TASK OBJECTIVE:
Please copy each line below that contains the word "filter".

INFORMATION SUPPLIED:

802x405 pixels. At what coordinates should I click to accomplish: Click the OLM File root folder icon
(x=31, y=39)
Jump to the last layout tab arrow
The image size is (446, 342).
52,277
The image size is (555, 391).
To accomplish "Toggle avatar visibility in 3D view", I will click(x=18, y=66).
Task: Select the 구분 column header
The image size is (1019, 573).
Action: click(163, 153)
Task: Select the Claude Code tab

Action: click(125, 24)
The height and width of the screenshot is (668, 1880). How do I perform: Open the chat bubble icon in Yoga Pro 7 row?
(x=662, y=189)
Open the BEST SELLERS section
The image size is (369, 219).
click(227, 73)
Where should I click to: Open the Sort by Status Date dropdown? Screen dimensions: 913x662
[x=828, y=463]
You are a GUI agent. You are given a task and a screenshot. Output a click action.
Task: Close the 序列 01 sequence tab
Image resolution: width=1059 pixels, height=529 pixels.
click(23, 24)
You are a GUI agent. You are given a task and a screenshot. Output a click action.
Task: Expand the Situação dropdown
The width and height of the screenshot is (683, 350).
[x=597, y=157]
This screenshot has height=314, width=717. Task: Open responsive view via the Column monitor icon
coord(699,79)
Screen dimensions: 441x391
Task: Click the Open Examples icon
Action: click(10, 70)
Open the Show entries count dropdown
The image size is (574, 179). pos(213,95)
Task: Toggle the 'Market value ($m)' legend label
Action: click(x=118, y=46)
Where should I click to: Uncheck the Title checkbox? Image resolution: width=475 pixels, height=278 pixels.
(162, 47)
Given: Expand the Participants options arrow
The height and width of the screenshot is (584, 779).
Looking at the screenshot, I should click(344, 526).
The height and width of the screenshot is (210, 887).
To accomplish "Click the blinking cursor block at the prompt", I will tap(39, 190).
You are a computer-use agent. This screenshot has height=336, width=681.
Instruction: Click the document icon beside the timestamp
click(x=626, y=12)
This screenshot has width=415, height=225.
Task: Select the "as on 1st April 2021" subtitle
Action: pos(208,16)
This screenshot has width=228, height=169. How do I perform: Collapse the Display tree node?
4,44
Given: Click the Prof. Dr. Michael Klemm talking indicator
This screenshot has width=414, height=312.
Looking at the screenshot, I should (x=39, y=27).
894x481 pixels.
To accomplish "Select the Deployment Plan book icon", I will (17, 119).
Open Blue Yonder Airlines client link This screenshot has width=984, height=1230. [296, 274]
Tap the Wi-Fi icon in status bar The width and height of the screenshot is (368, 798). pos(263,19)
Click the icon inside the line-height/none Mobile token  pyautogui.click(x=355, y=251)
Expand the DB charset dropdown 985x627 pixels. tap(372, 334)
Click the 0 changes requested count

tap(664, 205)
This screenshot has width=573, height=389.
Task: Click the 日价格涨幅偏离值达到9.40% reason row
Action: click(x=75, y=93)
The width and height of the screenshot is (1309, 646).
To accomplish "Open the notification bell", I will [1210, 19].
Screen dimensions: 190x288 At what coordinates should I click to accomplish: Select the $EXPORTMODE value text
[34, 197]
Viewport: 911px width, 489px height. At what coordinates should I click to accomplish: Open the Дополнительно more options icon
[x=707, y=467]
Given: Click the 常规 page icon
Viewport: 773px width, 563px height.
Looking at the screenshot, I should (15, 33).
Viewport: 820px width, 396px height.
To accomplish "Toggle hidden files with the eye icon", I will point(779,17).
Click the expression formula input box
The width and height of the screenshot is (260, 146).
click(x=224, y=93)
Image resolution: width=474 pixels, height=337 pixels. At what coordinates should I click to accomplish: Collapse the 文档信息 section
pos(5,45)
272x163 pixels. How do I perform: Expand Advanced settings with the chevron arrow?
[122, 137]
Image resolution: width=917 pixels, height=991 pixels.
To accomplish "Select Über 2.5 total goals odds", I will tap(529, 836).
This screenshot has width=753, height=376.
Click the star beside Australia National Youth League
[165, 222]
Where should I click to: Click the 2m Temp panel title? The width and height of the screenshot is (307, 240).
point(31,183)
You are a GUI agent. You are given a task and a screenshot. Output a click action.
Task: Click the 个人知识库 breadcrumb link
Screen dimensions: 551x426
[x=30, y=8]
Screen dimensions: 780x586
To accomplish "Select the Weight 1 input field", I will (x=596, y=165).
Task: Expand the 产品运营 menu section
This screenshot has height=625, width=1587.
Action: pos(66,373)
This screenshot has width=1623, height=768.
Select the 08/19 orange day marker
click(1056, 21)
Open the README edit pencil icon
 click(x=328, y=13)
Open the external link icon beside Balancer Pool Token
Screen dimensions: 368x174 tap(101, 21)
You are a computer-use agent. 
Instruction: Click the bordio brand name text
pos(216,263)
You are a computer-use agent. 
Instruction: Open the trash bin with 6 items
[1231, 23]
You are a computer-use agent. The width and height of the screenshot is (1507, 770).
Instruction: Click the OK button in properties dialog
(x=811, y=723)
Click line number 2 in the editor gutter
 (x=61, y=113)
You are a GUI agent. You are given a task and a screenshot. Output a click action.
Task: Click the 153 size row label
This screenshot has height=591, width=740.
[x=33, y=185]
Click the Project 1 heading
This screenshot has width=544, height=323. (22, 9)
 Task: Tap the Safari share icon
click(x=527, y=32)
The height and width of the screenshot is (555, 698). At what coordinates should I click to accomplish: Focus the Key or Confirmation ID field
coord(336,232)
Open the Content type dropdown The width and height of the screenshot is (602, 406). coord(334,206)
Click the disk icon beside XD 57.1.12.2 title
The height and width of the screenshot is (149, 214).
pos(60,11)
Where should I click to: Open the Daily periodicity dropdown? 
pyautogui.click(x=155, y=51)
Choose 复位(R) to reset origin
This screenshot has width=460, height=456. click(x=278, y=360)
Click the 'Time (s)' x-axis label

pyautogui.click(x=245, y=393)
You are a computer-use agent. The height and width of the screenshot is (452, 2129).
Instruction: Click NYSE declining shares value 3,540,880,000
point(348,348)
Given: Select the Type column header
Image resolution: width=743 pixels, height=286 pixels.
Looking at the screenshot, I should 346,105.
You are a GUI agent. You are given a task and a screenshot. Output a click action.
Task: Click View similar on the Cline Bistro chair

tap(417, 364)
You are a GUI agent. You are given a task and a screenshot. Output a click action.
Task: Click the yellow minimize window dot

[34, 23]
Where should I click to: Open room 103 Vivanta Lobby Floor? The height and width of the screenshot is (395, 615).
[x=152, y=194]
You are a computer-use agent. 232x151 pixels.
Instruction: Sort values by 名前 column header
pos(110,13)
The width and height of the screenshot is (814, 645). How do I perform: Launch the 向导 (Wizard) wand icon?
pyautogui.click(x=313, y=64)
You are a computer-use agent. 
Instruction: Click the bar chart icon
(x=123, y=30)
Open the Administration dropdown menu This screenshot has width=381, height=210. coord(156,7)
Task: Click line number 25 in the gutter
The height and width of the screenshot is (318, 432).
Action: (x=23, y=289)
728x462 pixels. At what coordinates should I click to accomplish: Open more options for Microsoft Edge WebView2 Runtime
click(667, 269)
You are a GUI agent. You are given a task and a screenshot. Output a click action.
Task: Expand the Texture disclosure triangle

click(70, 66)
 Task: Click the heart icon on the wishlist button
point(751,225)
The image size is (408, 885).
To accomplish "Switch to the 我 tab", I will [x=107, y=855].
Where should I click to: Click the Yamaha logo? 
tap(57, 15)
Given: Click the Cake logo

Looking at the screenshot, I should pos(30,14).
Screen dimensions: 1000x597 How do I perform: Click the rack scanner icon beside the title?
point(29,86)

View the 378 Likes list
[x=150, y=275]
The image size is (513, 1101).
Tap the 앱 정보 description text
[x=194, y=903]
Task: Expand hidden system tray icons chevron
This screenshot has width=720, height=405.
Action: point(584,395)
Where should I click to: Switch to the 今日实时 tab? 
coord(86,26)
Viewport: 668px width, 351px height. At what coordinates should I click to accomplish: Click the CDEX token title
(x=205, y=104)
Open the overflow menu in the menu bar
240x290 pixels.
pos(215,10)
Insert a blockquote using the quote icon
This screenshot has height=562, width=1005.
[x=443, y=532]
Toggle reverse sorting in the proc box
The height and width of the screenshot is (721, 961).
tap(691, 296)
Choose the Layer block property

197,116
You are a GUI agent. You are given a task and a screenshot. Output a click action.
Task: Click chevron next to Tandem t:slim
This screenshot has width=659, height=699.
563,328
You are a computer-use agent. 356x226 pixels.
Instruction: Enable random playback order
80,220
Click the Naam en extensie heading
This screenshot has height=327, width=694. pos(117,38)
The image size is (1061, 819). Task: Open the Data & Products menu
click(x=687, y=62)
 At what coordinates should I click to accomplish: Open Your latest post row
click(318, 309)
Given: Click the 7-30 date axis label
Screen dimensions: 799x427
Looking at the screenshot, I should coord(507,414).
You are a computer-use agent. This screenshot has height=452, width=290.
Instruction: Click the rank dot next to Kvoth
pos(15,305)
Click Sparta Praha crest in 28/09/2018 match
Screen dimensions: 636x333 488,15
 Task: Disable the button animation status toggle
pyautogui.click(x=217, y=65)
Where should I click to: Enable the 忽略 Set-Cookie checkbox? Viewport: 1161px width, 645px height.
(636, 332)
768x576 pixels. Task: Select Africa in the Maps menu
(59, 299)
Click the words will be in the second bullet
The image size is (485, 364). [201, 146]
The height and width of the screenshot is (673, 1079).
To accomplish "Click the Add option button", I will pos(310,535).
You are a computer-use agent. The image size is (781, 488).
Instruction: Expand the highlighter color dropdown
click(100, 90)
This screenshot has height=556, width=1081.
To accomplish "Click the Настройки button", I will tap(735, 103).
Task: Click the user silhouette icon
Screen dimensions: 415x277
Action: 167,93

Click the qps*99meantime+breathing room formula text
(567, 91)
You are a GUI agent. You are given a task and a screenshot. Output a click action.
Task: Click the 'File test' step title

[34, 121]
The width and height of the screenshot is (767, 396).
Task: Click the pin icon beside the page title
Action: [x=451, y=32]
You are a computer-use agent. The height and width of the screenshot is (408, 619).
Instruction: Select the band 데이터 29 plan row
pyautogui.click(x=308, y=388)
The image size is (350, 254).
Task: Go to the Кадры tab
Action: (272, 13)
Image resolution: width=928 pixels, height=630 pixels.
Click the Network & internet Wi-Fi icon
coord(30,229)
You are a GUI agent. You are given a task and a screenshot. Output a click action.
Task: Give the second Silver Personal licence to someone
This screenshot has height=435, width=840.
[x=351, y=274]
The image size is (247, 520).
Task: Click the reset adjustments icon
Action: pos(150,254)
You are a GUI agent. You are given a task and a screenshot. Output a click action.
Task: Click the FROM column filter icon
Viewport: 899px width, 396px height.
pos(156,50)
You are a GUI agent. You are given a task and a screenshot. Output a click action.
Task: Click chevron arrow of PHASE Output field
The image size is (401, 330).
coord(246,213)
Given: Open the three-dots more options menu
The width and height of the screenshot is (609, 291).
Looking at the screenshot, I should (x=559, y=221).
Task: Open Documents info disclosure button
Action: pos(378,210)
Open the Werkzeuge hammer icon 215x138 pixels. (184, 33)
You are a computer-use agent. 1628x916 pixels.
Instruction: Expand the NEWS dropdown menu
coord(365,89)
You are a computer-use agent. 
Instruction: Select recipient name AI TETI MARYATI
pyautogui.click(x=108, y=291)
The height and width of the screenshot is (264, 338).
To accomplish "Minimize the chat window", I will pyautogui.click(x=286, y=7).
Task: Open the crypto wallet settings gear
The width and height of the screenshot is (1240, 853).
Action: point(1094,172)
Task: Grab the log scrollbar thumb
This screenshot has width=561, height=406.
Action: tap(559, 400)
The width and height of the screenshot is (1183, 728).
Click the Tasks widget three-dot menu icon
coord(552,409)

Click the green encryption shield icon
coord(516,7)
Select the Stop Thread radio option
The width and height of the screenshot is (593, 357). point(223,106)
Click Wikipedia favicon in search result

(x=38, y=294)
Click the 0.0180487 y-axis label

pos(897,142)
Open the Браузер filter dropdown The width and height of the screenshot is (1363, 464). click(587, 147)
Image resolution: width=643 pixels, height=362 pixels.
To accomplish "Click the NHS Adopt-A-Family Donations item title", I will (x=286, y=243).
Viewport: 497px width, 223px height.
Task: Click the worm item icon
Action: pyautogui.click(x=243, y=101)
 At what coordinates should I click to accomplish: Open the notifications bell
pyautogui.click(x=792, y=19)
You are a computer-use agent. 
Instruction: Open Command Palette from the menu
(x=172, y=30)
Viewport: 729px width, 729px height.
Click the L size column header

ANSWER TO THIS TASK:
Task: Click the FROM column filter icon
Open the Браузер filter dropdown The width and height of the screenshot is (1363, 464). click(587, 147)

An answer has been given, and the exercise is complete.